- Tribanj Location of Tribanj within Croatia
- Coordinates: 44°20′58″N 15°18′58″E﻿ / ﻿44.34944°N 15.31611°E
- Country: Croatia
- County: Zadar

Area
- • Total: 52.0 km^{2} (20.1 sq mi)
- • Land: 51.73 km^{2} (19.97 sq mi)

Population (2021)
- • Total: 232
- • Density: 4.48/km^{2} (11.6/sq mi)
- Time zone: UTC+1 (CET)
- • Summer (DST): UTC+2 (CEST)
- Postal code: 23244
- Area code: 023

= Tribanj =

Tribanj is a village in the municipality of Starigrad, Zadar County, north Dalmatia. The village consists of seven hamlets: Kozjača, Kruščica, Lisarica, Ljubotić, Običaj, Sveta Marija Magdalena, and Šibuljina. In a geopolitical context, Tribanj was the border of Austrian Kingdom of Dalmatia in the 19th century, and is still viewed as a cultural border between Dalmatia and Croatian Littoral. It is situated on the southern slopes of Velebit mountain, also known as Podgorje.

==Name==
Its Italian name is Tribagno.

==Geography==
Tribanj has a long coastline (around 10 km long), which is a part of the Paklenica riviera. The coastline has been described already in the beginning of the 17th century in the Senj pilot, together with short details on its small ports and presence of water and wood. Along the coast, especially after heavy rainfall in Lika region, appearance of vruljas can be seen. Climatically, Tribanj has a temperate humid climate with hot summers (Cfa). During winter months, bura has a great impact on life in Podgorje region, usually with roads being closed for traffic (Karlobag – Sv. Marija Magdalena part of D8 state road, especially).
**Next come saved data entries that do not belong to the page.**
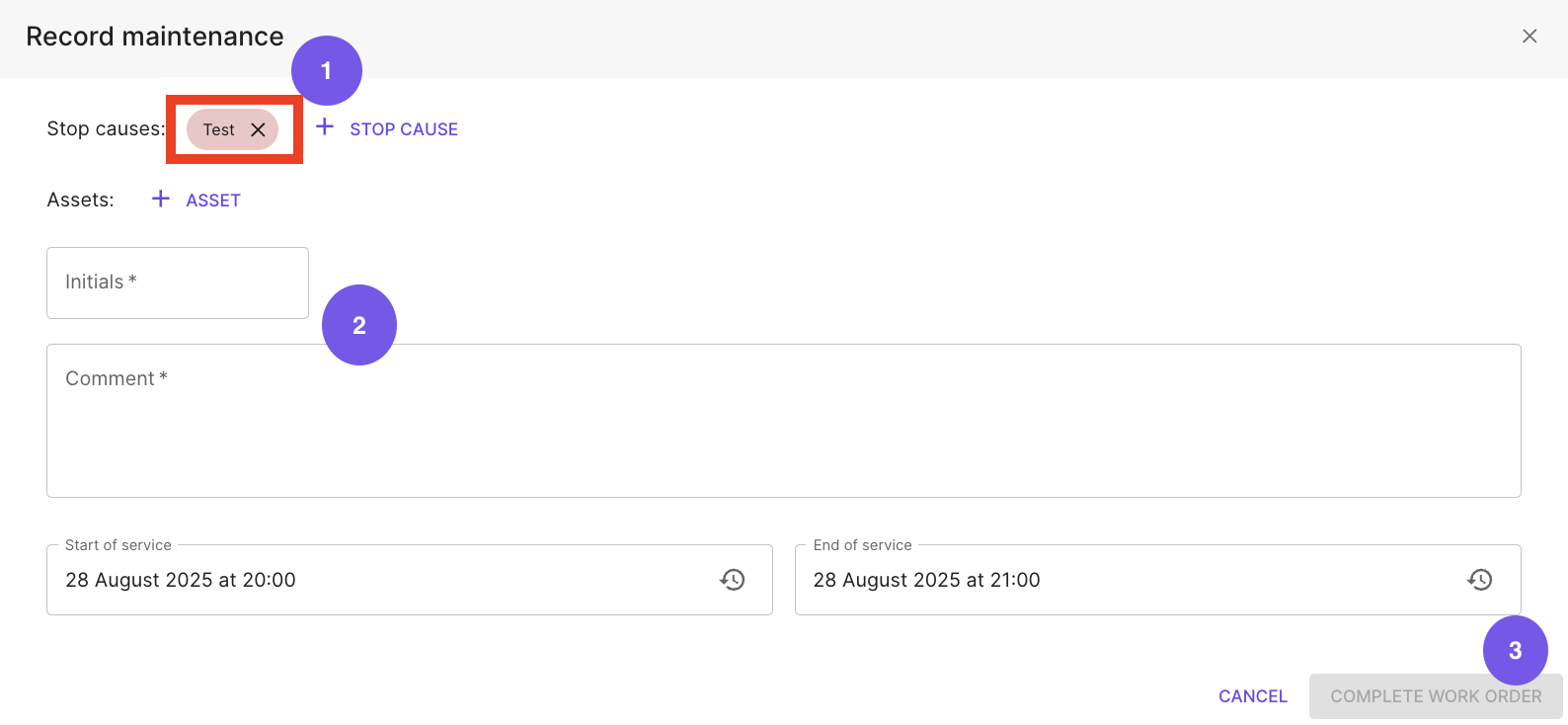
Task: Click the purple step 1 marker
Action: click(x=327, y=70)
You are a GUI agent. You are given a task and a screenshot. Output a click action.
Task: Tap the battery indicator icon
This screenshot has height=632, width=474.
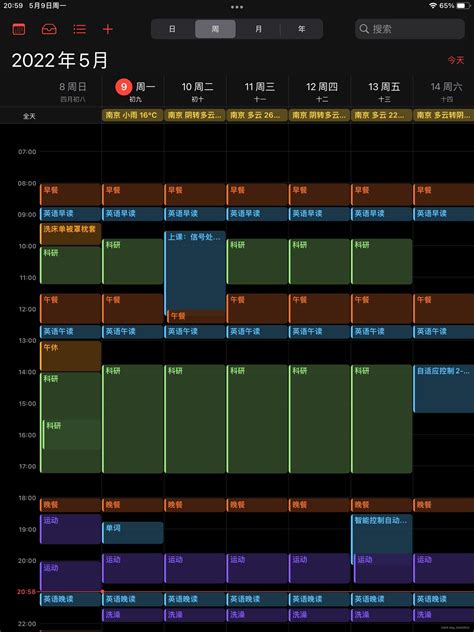(463, 6)
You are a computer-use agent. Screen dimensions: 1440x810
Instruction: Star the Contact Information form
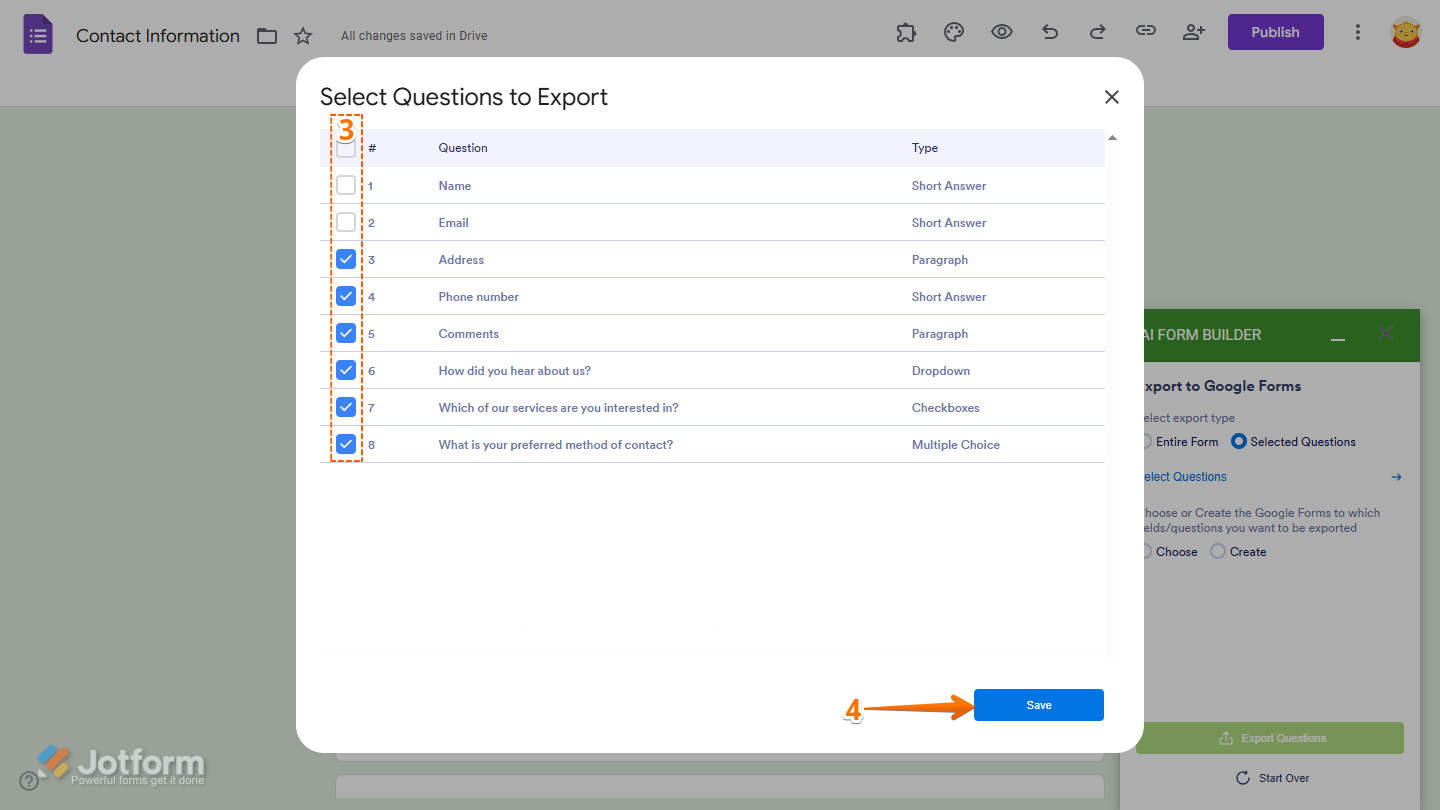pos(302,35)
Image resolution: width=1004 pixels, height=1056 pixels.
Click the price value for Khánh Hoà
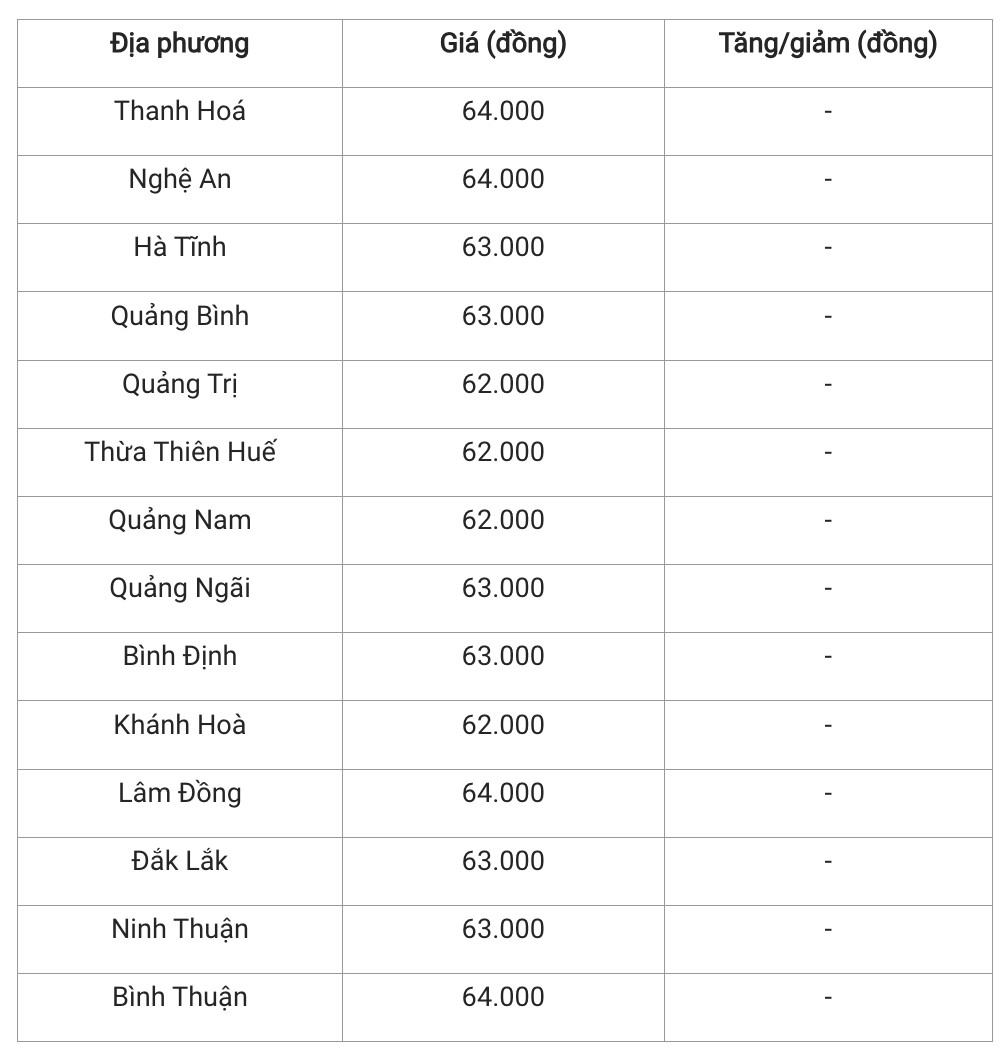pos(503,725)
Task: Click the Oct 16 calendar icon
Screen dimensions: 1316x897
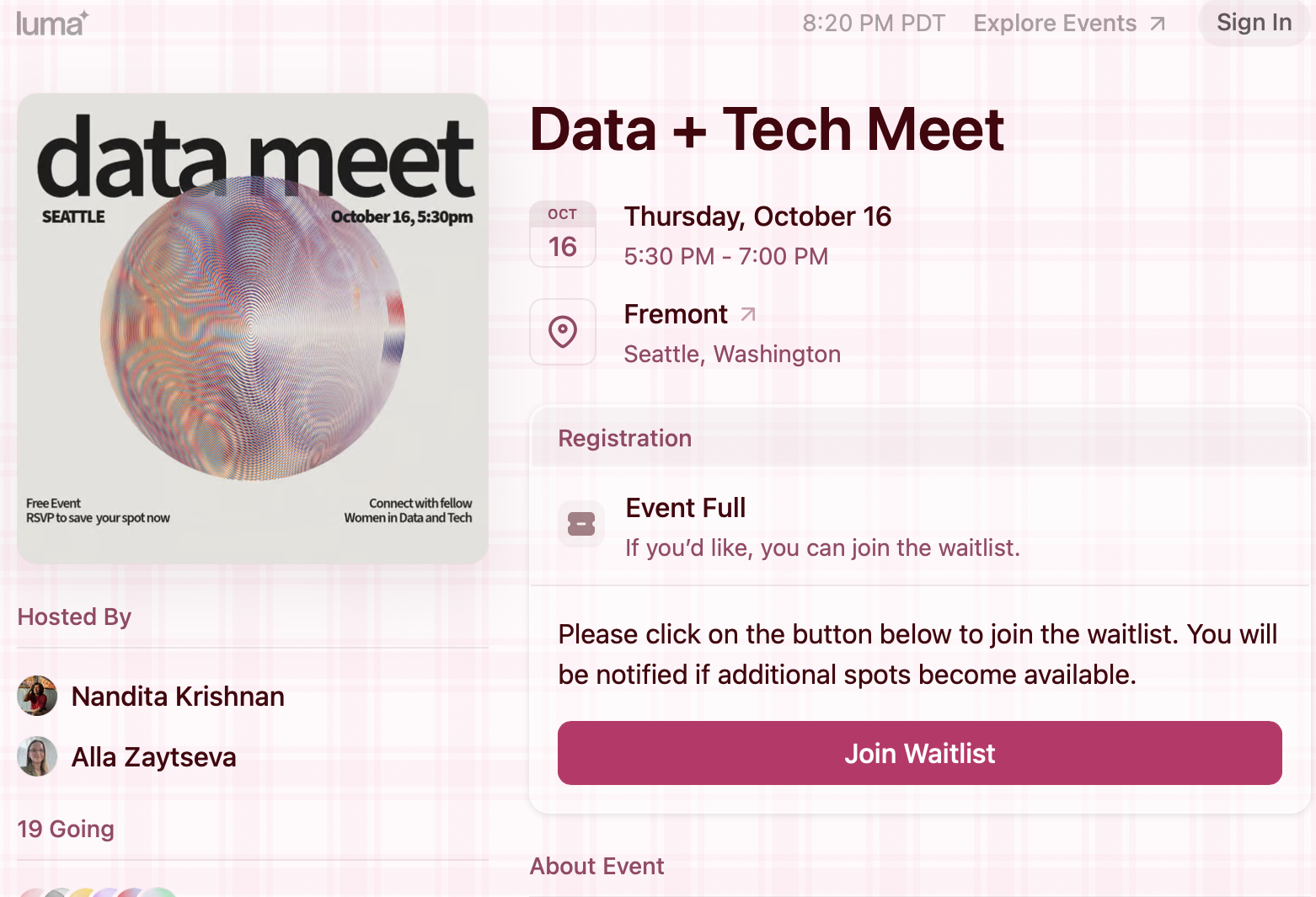Action: pos(563,234)
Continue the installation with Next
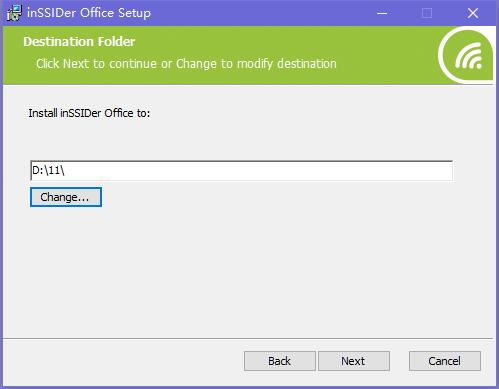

The vegetation in Tribanj spans from sub-mediterranean zones of downy oak (Quercus pubescens) and European hop-hornbeam (Ostrya carpinifolia) in the littoral to zones of Dinaric forests of common beech (Fagus sylvatica) and silver fir (Abies alba) higher up in Velebit.

==History==
===Prehistory and ancient history===
Area of Tribanj has an evident history of human activity since the Mesolithic. The earliest evidence of human presence are found in caves, such as Reljina pećina, a cave near Ljubotić. Arrival of Liburnians during the Iron Age saw the abandonment of caves as primary settlements. Instead, the Liburnians introduced building fortified hillforts and burying their deceased in tumuli. The hillforts, known as gradina or gomila, which are in local population known as turski grobovi (lit. Turkish graves). Trošeljeva gradina, gradina above Lisarica, Silna (Sirna) gomila, and gradina sveta Trojica (Tribnjina) are the most prominent examples. The hillfort Tribnjina stands at 330 metres above sea level, and thus dominates the surrounding area. The ancient settlement was protected on the west side by a gorge (Tribanjska draga), and by defensive walls on the north, east, and south side. Prior the Roman conquest of the east Adriatic coast, Tribnjina was probably the major centre of south Velebit area. The Roman conquest saw the formation of Argyruntum and its development as civitas, thus lessening the significance of Tribnjina. During the reign of Justinian I, a fortification (castrum) was built below the Liburnian hillfort of Tribnjina.

=== Middle ages ===
The first mention of toponym Tribanj was in 1205.

===Modern history===
Dalmatia was promised to the Kingdom of Italy by the Treaty of London (1915) with its northern land borders that included Lisarica and Tribanj, listed as two different villages in the Treaty under Article 5.

==Demographics==
According to the census from 1900, Tribanj was the 3rd most populated settlement in the Podgorje area, with 1160 inhabitants, only the city of Senj (pop. 3182) and the village of Stinica (pop. 1345) were more populated. The population declined heavily since then in almost the whole Podgorje area, with similar trends on Croatian coast seen only on some islands. Such a decline of populace in Podgorje has to do with the wars that took place since then, the steep mountainous area, karst topography and climatic factors (e.g. bura wind, which causes the section of the D8 state road to close several times a year). These factors lead to subsequent lack of sufficient infrastructure and traversal of traffic to highways. The exception for depopulation in Podgorje are only seen in Starigrad and Senj. The 2011 census saw 267 inhabitants, while the 1991 census listed 481 inhabitants; 69.23% Croats and 25.57% Serbs. Families that are indigenous to Tribanj are Babac, Gazić, Lukić, Marinković, Matak, Njegovan, Poljak, Prodan, Sjauš, Štrbo, Trošelj, Vukić, Zubčić, Žeželj.

===Religion===
The village has a Serbian Orthodox church (dedicated to Archangel Michael), built in 1865, a Serbian Orthodox chapel on the cemetery (dedicated to the Holy Trinity), built in 1830, and a Roman Catholic church (dedicated to Mary Magdalene), built in 1181.